Apakah Boikot Mempengaruhi Menurunnya Popularitas dan Bangkrutnya Gerai Starbucks di Israel?

by -90 Views

Sejak pendiriannya pada tahun 1971 di Seattle, Amerika Serikat, gerai Starbucks telah menyebar dengan sangat cepat di seluruh dunia, dengan total 35.711 gerai hingga saat ini. Namun, tidak semua negara memiliki Starbucks, termasuk di Israel. Meskipun Israel pernah menjadi target ekspansi Starbucks, namun gerai tersebut tidak berhasil berkembang di negara yang didukungnya. Mengapa hal ini bisa terjadi? Apakah ada pengaruh dari gerakan boikot?

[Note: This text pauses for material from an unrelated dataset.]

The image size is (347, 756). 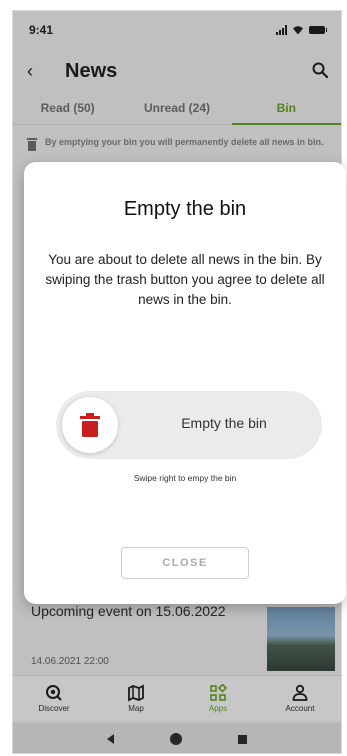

Pada tahun 1998, pendiri Starbucks, Howard Schultz, mengunjungi Israel dan merasa tidak puas dengan kualitas kopi yang ia minum di sana. Hal ini membuatnya berambisi untuk membuka gerai Starbucks pertama di Israel, karena ia yakin kopi buatannya akan laris di negara tersebut. Setelah beberapa tahun, gerai Starbucks pertama di Israel dibuka di Tel Aviv dengan kerjasama dengan perusahaan bensin, Delek Israel Fuel Corporation (DIFC), yang memiliki 80,5% saham. Howard berharap Starbucks akan sukses di Israel berkat kerjasama dengan perusahaan lokal yang besar tersebut, dan ia bahkan sudah memiliki rencana untuk membuka 80 gerai di kota-kota besar Israel dalam 4 tahun ke depan. Namun, semua rencana tersebut hanya menjadi mimpi belaka.

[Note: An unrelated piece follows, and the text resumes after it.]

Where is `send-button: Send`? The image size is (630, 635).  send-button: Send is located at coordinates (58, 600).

Menurut penelitian oleh Arturs Kalnin dan Laure Stroock dalam “Pouring Israel into A Starbucks Cup” (Cornell Hospitality Quarterly, 2011), beberapa bulan setelah Starbucks membuka gerai pertamanya di Israel, penjualan mulai menurun. Bahkan, seluruh gerai Starbucks di Israel mengalami kerugian dan tidak ada yang mencatatkan keuntungan. Dalam analisis mereka, terdapat tiga alasan utama kebangkrutan Starbucks di Israel. Pertama, kegagalan dalam memilih mitra bisnis, di mana Starbucks bekerjasama dengan perusahaan bensin yang tidak memiliki pengalaman di industri makanan dan minuman. Kedua, kepercayaan diri yang berlebihan dari Howard Schultz, yang menginginkan pembukaan 80 gerai dalam 4 tahun pertama tanpa mempertimbangkan kondisi yang ada. Ketiga, faktor-faktor eksternal seperti situasi politik dan sosial di Israel saat itu, yang sedang tidak stabil akibat pergerakan Gerakan Intifada Kedua. Hal ini mempengaruhi perkembangan Starbucks di Israel, di mana gerai ini hanya ada di Tel Aviv dan tidak bisa melakukan ekspansi ke kota-kota lain. Selain itu, budaya minum kopi yang berbeda di Israel juga menjadi faktor lain yang menyebabkan kegagalan Starbucks di negara tersebut. Warga Israel lebih menyukai kopi ala Arcaffe, gerai kopi lokal yang sudah terkenal sebelum kedatangan Starbucks. Akibat dari semua faktor ini, Starbucks akhirnya bangkrut dan meninggalkan Israel pada tahun 2003, hanya dalam waktu dua tahun sejak pertama kali berdiri di negara tersebut.